The Trump administration finalized a substantial rollback of EPA rules and regulations under the Clean Water Act that will make it easier to discharge pollutant into America’s streams and waterways. The Clean Water Act was enacted in 1948 and significantly amended in 1972 with the goal to establish regulations around discharging pollutants into waterways in the United States. In 2015, the Obama administration enhanced the Clean Water Act by defining what bodies of water qualify for federal protection and regulation under the Act. This identified many small bodies of water, streams, and wetlands that through scientific studies were proven vital to the health of downstream rivers and bays. The new rollback removes many of the laws protecting water that were in place before the 2015 enhancement.

Experts have nicknamed the rollback the ‘Dirty Water Rule’. Even the Science Advisory Board to the Trump administration advised that the law would be harmful to the environment stating, “the SAB finds that the proposed Rule lacks scientific justification, while potentially introducing new risks to human and environmental health.”

How Does it Affect You?

Dirty water affects us all as we need water to survive. With added pollutants potentially going into our source of drinking water, we would either be at risk of drinking it or potentially pay more for cities to enhance filtering requirements to filter the added pollutants out.

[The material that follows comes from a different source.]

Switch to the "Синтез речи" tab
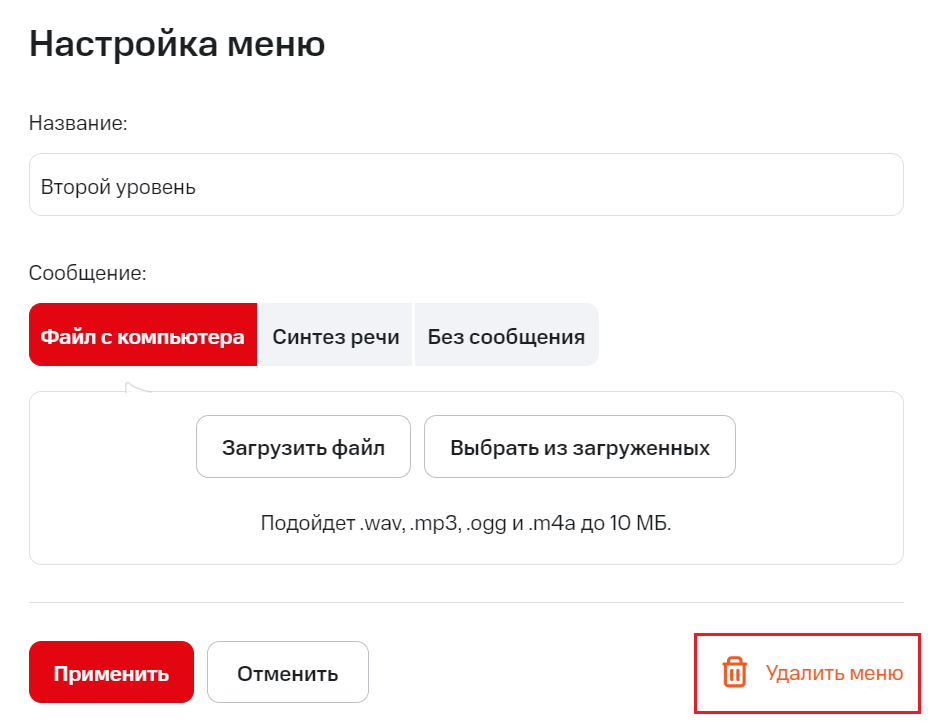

My family, including my dogs, go on multiple walks through our local rivers and streams in the summer. It is the perfect way to stay cool and enjoy the outdoors. If many of those local streams are no longer protected by federal regulations prohibiting water, then it no longer allows us to feel safe in those waterways.

What Can You Do?

Staying aware of the issues and voicing your concerns to congressional representatives can be the first step. If the federal government is pushing restrictions of the polluting of waterways to state regulations, then all that are concerned should contact their governor to voice their concern. Make it personal, and state how the change is directly affecting you. The more voices heard, the more likely it is that the message gets across.